In life, you will find many who include you in artificial groups. There will be others who exclude you based on what you look like, what you think, or what you do. Do not despise them. We must all stumble through life and make our own way without a roadmap. And as we harness technology to tear down the physical barriers that separate us, we create other barriers based on criteria such as nationality, ethnicity, and wealth.
The day is not far off when you will learn to speak. Even though groping for words can be frustrating at times, I will say that language is a beautiful invention. Languages are inclusive and inviting, even when their speakers are not. Becoming fluent in a multitude of languages will give you wondrous vistas into the mind. We will teach you our words. In return, I hope you will teach us many new words in new languages you learn. And although today I write to you in English, a language you will learn, treat Bangla with respect. It is the quiet peaceful home where you will always find your name properly pronounced in your own voice, and your baba and ma talking to you.
Your mother and I connect you to incipient experiences rooted in an unknowable time and space. You will never fully understand our compulsions, but that should not drive a wedge between us. We will try to protect you, sometimes failing to realize that you will make mistakes like we did. In turn, you will be puzzled by our cluelessness. We will be wary of change and risk-averse. We will speak with a strange accent. When you interact with your peers, we will unwittingly embarrass you. We cannot help it. Such is the whimsy of the world.

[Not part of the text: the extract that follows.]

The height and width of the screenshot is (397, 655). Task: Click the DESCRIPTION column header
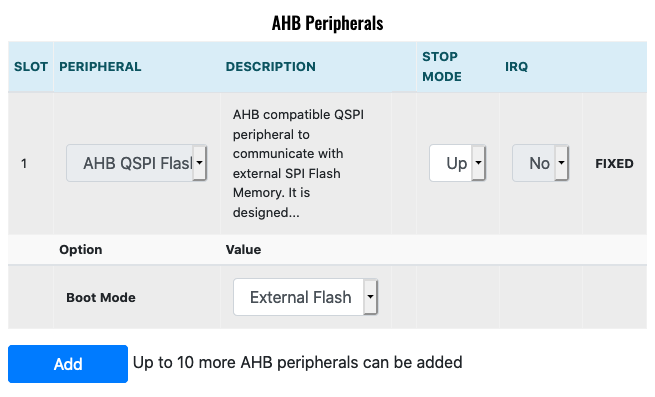(x=271, y=67)
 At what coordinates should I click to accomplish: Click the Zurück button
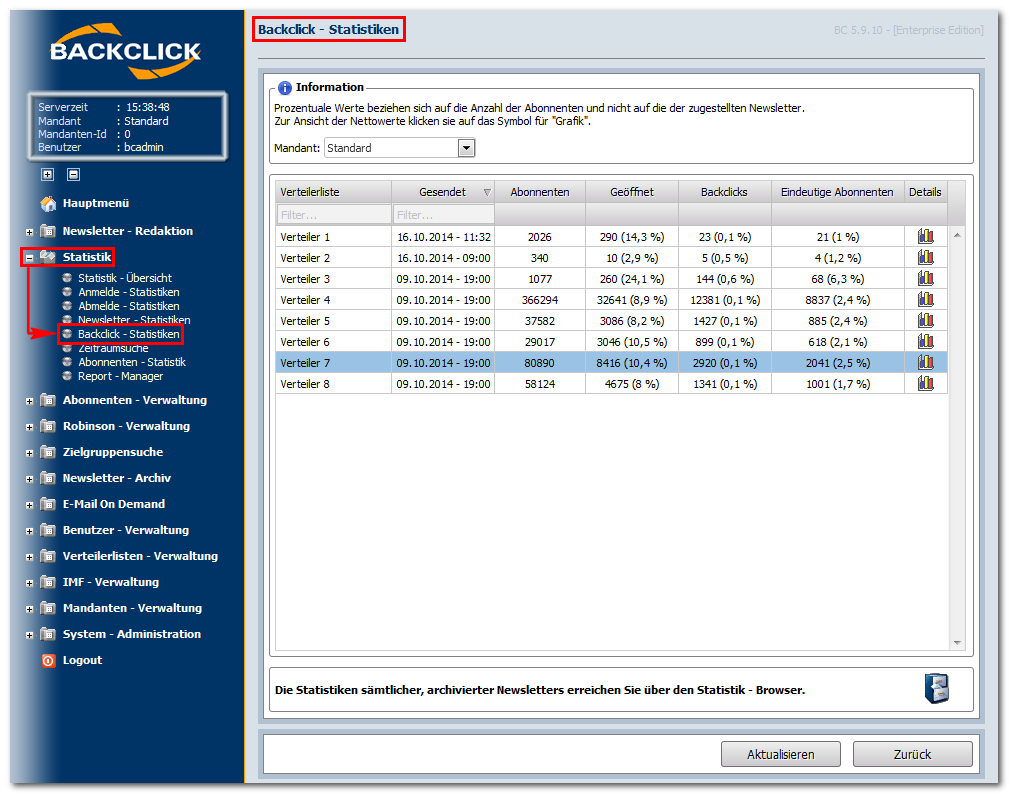coord(912,754)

We, in turn, will never fully understand you either. Your clothes will never be fashionable enough. Your allowance will never be adequate. The food on your plate will not always be what you want to eat. You will be angry with us. In many ways, this is deserved: we need to come full-circle too.
But as I look at you today, I promise you this much: even if we don’t always see eye to eye, you will get the affection, respect, and support you deserve as you seek to be true to your calling. When the time comes for you to move on– distant though it might seem now– I can hope that we will have provided an environment in which you will have learned well. For in the end, as much as I want to see the world through your eyes, I know that is not possible. There will always be a new country to discover, an unfathomable ocean to cross, another dimension to unravel. And even though, one day we will set sail for different shores, your mother and I will always be a compass on your voyage of self-discovery.